W lesie sporo biegaczy. Nawet znajomych trochę. Początek dość przyjemny. Ścieżki przetarte przez biegaczy, spacerowiczów, narciarzy i rowerzystów. Tak było do Brandki.
Potem już była walka ze śniegiem. Nie powiem, że przecierałem szlaki, bo tak nie było. Ktoś tam już wcześniej był, ale ścieżki mocno nierówne, zasypane, miejscami zmrożone. Biegło się zdecydowanie ciężej. Ale znosiłem to ze stoickimi spokojem. Jak mogło być inaczej skoro słuchałem książki o stoikach. :-)
Jak to jest, że tak trudno wejść w rytm treningowy, a tak łatwo z niego wyjść? Nie, nie oczekuję odpowiedzi na to pytanie... Przerabiałem to już wielokrotnie... I teraz też.
Mimo kwarantanny i 18 dni w domu udało się w styczniu przebiec ponad 85 kilometrów, przejechać na rowerze ponad 50 km, 19 razy poćwiczyć... i zdobyć 3 medale. W sumie fajnie to wyszło.

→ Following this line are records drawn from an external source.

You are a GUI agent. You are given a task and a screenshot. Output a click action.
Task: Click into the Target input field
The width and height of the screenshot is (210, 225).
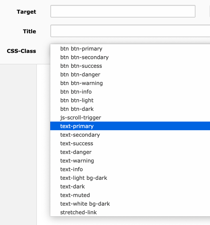coord(123,11)
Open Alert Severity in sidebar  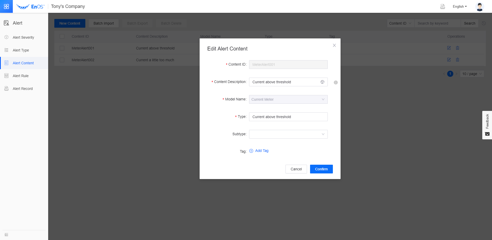23,37
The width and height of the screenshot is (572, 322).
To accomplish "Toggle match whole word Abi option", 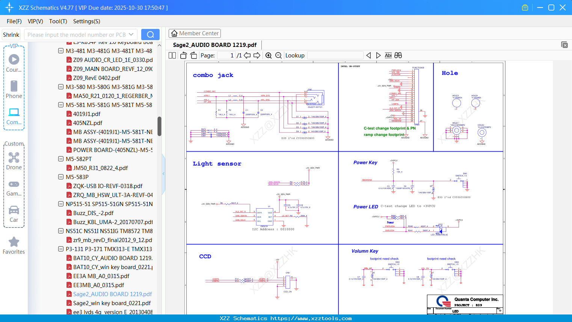I will coord(388,56).
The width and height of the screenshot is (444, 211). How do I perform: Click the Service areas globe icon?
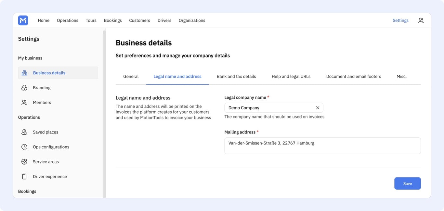coord(24,162)
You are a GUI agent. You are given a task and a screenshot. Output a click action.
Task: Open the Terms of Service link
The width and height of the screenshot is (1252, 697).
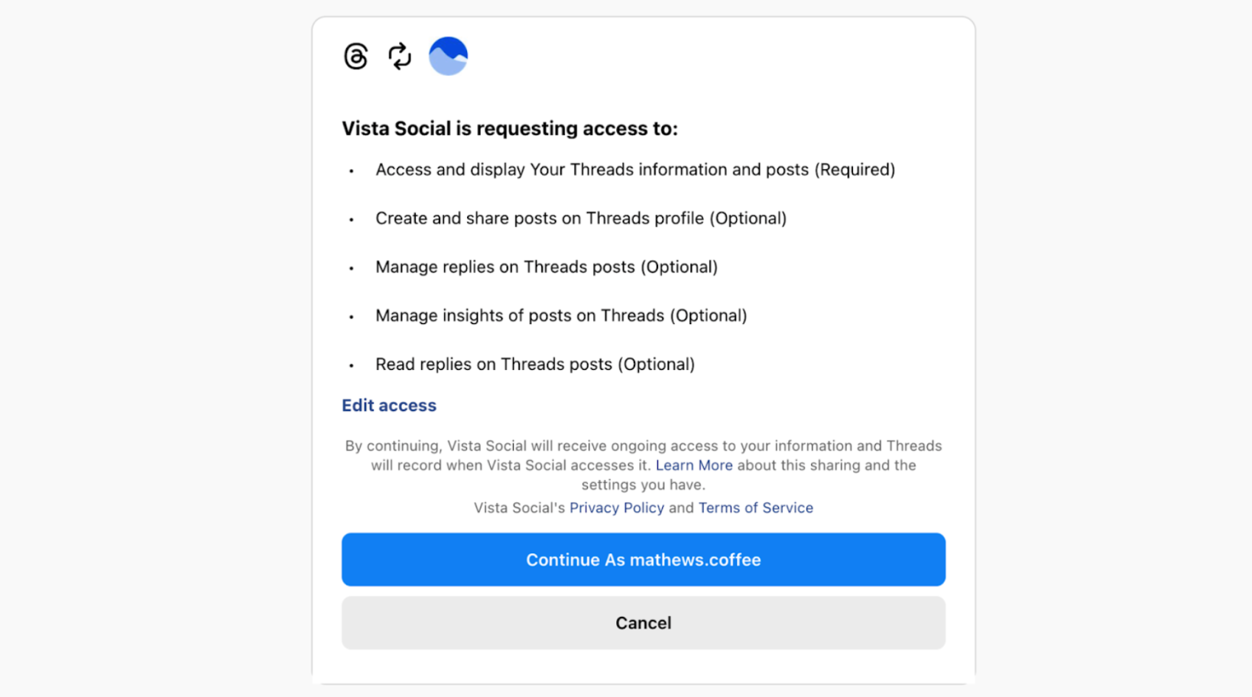coord(755,508)
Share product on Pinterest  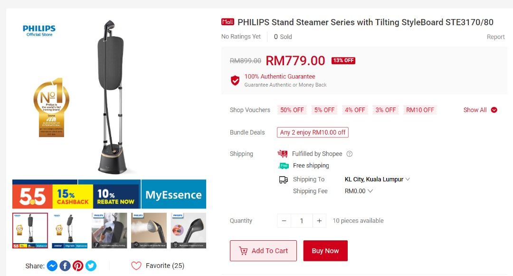pos(78,266)
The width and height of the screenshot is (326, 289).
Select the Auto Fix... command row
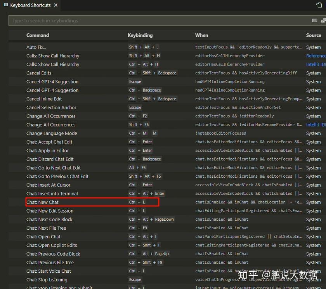[36, 47]
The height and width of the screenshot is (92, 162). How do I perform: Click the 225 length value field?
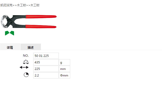46,69
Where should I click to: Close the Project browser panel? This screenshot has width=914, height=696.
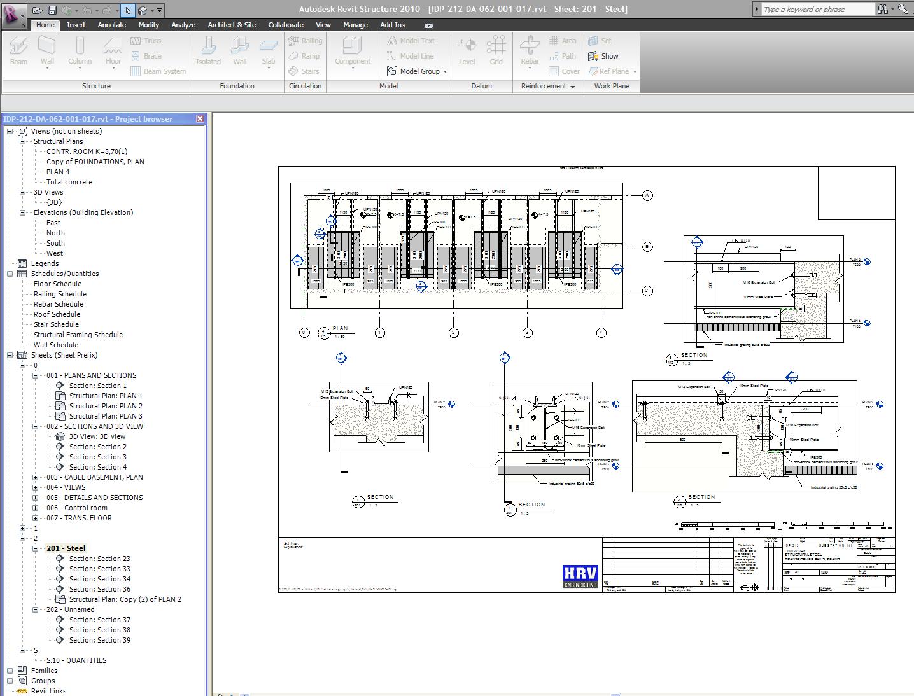click(200, 119)
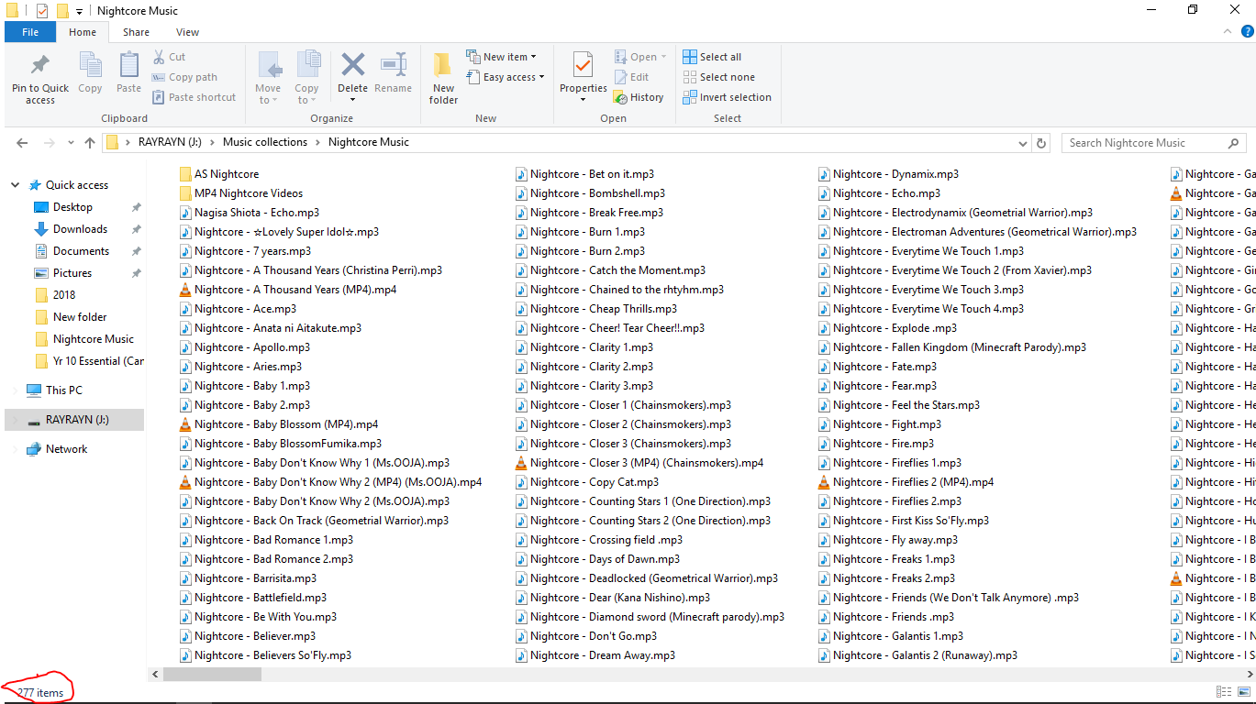Open the File menu tab
This screenshot has height=704, width=1256.
pyautogui.click(x=30, y=32)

Początek lutego to podbiegi i bieg z Adasiem, potem dzień odpoczynku, potem jeszcze jeden bezczynny przypadkowo wyszedł i przyszedł weekend... W sobotę pobudka, lekkie śniadanie i zamiast biegania... krótka drzemka, a potem... już nie było czasu (ładna wymówka). Niedziela powtórka z rozrywki. Ostatecznie udaje się wyjść z żoną na spacer. Anetka z kijami, dla mnie chyba za wolne tempo na kije.
Wieczorem jeszcze idąc do teściów ubieram ciuchy do biegania. Ostatecznie jednak wracam prosto do domu. Znów odpuszczone. Zbyt łatwo. Nawet jeśli wiało i było potwornie zimno.
Pierwszy raz w tym roku z Adamem. Kwarantanna i home office nie pozwoliły wcześniej się spotkać. Dziś też łatwo nie było, ale mimo przeszkód udało się spotkać w parku. Nie było to chyba najszczęśliwsze miejsce, bo albo szklanka, albo kałuże. Mimo to spokojnie potruchtaliśmy, porozmawialiśmy.